One region that profited almost immediately from the use of improved bottles and corks was Champagne. By the fourteenth century, its wines had gained the reputation of being good values. Champagne was close to the Paris market, and reds and whites were made in styles similar to those in Burgundy. Matters began to change, however, in the seventeenth century under the leadership of the Benedictine abbey at Hautvilliers and, most particularly, when the legendary Dom Perignon assumed the position of cellarmaster.

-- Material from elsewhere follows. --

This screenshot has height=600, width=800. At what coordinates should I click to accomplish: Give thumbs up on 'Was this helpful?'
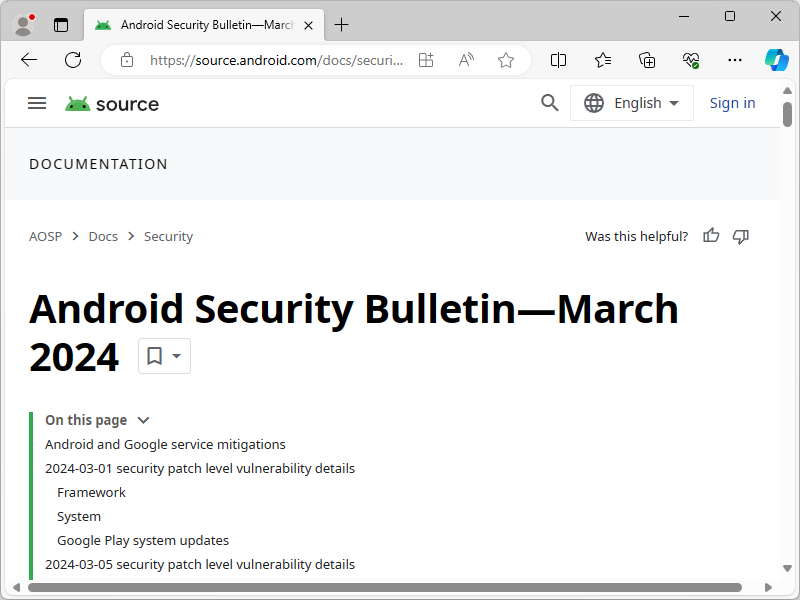711,236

He set meticulous cultivation and vinification standards designed to elevate Champagne’s wines to the very top of the quality ranking. Consistency seems to have been what he was seeking most, and to this end he perfected the art of wine blending, something that has been a hallmark of champagne ever since.

One of the problems Dom Perignon had to deal with was a fizziness that frequently appeared in the wine during the spring following vinification. The cold weather of the late fall sometimes shut down fermentation before it was completed, and it would start up again when the warmer weather of spring arrived. Yet the fizziness produced by the carbon dioxide in the wine was precisely what consumers began to find attractive. It became fashionable to serve this kind of champagne at the court of Louis XIV during festive occasions, and the habit soon spread to other European royal families, setting off a demand that could not be met by relying on an accident of nature. Thus, by the early part of the eighteenth century, secondary fermentation was being purposefully created through the addition of a dose of yeast and sugar to already bottled still wine. Because the carbon dioxide created enormous pressure, strong bottles and a tight seal were both required. During the remainder of the eighteenth century and on through the nineteenth, numerous technological changes continued to improve champagne’s quality and thereby its image. It was a different wine than that which Dom Perignon envisioned, but it achieved the ranking he sought.

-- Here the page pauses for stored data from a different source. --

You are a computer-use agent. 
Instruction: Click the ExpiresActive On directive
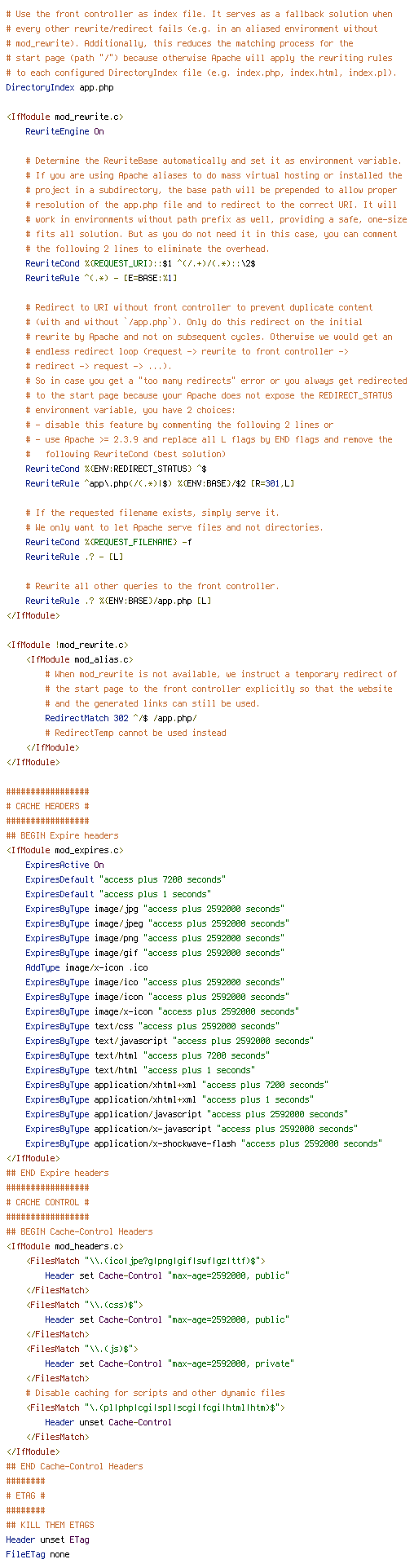pyautogui.click(x=64, y=865)
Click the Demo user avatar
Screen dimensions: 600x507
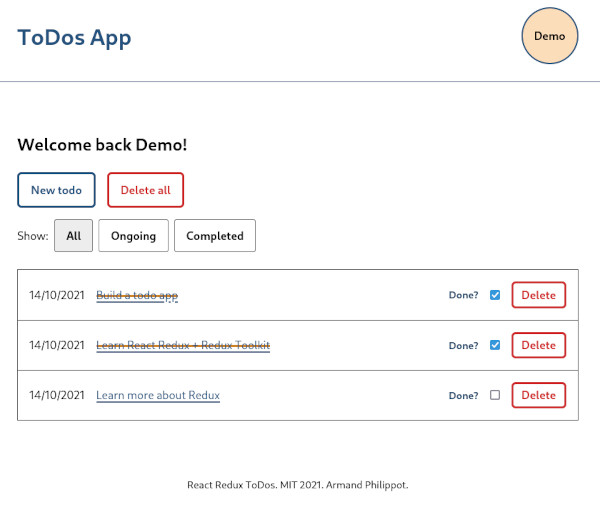click(550, 36)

No region is more closely associated with the image of wine quality than Bordeaux. As noted, the politics of the seventeenth and eighteenth centuries meant that the supply of claret for the English market was highly unreliable, and often it fell far short of demand. Consequently, claret became a prestigious commodity with attendant high prices. This situation initiated a twofold response from Bordeaux. One was an effort by some producers to make better wines and then to let consumers know with a label which properties or estates had produced them. The wine was thus not just a claret but a claret from this or that estate. The other was to expand markedly the amount of vineyard land. Most of the plantings initially were near the city of Bordeaux, in an area known as the Graves because of its gravelly soils. Because of drainage work carried out by Dutch engineers earlier in the seventeenth century, a considerable amount of land was available in the Medoc promontory to the north of the city, and by the end of the century, most of the best sites, also on gravel, had been planted. Expansion continued during the next century and soon enough wine was being produced in Bordeaux so that supplies were no longer needed from the hauts pays. Indeed, these wines were restricted from entering in order to protect local prices.

Wine and wealth in Bordeaux had come to feed on one another. The port was significant in its own right, connecting the southwest of France not only to England but also to the markets of Scotland, Ireland, Holland, and the northern German states. As profits grew, more and more was invested in wine, both by merchants and the landed aristocracy. The latter began to build country estates marked by grand chateaux, which helped to further the elite image of the Bordeaux wines. In terms of prices paid and profits earned, Bordeaux had risen to the top of the wine world.